Two young girls meet on holiday in Atlantic city from way different sides of the tracks and become life-long friends, writing to each other for years and then finally ending up sharing an apartment in New York.
Adapted by Mary Agnes Donoghue from Iris Rainer Dart's novel, and produced by Bonnie Bruckheimer-Martell and Margaret Jennings South, Beaches epitomises the sort of triple-strength, three-hankie work you can expect from American women with three names and gives the lie to those who thought they stopped making women's pic heartstring-tuggers like Old Acquaintance or Mr Skeffington in the 1940s.
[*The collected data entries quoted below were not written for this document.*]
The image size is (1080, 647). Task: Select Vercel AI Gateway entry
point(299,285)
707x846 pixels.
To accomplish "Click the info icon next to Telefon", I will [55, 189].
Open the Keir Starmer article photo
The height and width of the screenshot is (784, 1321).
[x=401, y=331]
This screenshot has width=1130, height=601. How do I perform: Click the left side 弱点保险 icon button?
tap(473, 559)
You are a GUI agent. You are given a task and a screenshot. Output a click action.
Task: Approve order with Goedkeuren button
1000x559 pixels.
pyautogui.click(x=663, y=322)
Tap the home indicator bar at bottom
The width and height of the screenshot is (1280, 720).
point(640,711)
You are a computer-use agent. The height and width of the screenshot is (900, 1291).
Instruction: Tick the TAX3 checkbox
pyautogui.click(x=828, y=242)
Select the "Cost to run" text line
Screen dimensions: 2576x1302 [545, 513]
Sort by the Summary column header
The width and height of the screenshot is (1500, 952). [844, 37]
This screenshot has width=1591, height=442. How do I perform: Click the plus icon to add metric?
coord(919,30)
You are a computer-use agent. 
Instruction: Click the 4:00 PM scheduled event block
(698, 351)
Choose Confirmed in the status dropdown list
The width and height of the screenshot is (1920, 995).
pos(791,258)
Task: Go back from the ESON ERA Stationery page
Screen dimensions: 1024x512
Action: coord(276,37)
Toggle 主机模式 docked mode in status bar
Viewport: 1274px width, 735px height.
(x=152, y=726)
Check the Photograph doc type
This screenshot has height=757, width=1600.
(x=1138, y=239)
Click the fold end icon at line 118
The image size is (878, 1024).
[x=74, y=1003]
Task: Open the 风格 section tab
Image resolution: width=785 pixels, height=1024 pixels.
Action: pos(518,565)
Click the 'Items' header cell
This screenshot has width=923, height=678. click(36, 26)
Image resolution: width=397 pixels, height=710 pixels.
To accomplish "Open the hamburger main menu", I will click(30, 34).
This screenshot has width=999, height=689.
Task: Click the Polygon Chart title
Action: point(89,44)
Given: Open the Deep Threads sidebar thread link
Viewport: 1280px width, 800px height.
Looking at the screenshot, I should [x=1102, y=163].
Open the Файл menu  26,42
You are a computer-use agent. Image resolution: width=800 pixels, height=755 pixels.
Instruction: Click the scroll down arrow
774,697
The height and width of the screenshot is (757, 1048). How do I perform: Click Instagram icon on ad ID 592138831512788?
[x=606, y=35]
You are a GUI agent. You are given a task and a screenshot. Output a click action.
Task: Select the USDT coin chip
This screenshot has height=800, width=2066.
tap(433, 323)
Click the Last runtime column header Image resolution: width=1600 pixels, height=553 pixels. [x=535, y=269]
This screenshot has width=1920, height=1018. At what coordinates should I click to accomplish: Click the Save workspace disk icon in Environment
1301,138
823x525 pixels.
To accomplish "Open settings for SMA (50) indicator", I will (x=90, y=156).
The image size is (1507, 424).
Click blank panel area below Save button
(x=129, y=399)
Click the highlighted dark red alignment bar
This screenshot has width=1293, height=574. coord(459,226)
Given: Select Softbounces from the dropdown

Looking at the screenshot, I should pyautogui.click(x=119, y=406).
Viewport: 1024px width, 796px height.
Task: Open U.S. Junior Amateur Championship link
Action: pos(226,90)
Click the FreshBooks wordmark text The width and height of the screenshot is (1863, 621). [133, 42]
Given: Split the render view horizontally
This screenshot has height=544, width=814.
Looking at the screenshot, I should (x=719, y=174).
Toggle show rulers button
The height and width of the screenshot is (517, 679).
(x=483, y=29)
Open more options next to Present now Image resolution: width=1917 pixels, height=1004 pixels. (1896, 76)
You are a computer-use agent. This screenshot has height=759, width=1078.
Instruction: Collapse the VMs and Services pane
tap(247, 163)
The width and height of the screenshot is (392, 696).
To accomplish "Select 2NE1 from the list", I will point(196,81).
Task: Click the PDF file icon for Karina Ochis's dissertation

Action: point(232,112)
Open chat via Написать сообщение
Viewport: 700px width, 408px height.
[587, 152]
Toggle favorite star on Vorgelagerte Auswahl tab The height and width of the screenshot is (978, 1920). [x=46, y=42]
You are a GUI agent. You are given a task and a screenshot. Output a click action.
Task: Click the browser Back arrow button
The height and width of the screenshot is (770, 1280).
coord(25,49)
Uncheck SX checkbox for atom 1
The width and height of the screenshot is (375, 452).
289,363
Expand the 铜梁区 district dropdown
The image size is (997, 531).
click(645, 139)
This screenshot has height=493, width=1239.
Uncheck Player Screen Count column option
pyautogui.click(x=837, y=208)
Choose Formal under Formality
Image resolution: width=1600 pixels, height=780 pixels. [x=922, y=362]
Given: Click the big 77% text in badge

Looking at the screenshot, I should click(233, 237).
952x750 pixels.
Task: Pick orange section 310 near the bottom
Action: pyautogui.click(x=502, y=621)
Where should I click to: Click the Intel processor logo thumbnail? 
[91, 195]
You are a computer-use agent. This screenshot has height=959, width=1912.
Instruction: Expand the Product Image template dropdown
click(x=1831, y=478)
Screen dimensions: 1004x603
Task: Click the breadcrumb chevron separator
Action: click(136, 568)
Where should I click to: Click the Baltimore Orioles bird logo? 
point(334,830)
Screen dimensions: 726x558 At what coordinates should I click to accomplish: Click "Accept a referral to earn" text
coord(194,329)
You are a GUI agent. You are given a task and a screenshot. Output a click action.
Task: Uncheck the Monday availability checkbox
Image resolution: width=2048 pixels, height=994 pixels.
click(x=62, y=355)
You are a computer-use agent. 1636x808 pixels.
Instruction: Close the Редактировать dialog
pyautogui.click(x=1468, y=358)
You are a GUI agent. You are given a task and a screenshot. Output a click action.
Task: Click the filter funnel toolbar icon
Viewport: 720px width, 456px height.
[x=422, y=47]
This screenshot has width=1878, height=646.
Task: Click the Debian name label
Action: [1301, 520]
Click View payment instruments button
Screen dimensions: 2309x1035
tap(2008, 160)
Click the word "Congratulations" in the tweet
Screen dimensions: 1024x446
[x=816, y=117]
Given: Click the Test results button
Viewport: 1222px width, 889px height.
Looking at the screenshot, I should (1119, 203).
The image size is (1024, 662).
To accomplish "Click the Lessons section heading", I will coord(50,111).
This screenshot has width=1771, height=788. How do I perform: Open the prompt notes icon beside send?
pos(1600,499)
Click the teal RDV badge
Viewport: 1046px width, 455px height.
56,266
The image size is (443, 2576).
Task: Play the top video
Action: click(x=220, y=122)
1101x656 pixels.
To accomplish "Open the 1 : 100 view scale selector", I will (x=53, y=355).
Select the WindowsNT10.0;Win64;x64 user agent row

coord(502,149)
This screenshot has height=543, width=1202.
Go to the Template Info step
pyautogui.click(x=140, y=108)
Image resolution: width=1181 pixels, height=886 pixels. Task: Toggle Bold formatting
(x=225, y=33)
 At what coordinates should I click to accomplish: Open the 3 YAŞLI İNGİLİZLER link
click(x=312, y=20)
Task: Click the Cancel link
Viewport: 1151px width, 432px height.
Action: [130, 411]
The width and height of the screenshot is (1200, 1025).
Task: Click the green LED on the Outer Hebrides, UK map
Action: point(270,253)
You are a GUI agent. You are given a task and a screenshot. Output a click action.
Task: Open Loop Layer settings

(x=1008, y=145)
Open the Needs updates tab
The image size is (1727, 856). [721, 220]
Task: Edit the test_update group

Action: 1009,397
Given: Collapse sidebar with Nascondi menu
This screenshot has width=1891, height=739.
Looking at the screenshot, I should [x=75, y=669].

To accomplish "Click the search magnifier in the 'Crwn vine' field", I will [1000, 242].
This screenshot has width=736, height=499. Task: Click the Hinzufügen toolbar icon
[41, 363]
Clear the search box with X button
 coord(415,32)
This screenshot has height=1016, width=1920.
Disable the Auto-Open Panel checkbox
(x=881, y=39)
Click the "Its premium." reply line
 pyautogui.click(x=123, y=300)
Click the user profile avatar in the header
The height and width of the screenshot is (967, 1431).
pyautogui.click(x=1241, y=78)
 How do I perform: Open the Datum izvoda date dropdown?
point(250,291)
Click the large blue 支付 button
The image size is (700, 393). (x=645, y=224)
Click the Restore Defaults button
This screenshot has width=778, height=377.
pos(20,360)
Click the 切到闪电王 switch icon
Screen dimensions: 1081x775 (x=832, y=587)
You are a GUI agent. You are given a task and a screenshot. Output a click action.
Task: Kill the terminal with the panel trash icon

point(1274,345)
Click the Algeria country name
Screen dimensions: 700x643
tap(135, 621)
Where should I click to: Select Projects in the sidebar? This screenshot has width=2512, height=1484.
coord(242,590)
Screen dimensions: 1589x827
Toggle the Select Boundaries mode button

Midler is more often given to singing comic songs about brassieres than Bette Davis or Greer Garson used to be, but her character is given just as many chances to have emotional crises, overcome her innate selfishness and egomania and put down a succession of foils with waspish remarks. And Barbara Hershey, fresh from a series of silicone implants which did a Dorian Gray trick to her face, models tasteful high fashions, swings her gorgeous hair and dies with utmost dignity. Husbands, lovers and business associates pop up and then disappear from their lives, but they still have each other, and are finally able to share in the raising of Hillary's daughter. John Heard gets stuck with the Claude Rains role, standing about devotedly and letting the women get all the big scenes.
The bravura performances are undeniably watchable even during the inevitable fade-away-and-die finale, and the early, comic stretches - particularly an Atlantic City sequence starring the astonishing Mayim Bialik as the 11-year-old Midler - are refreshingly breezy.
Sentimental, cliched and at times overdone but a true weepy if ever there was one.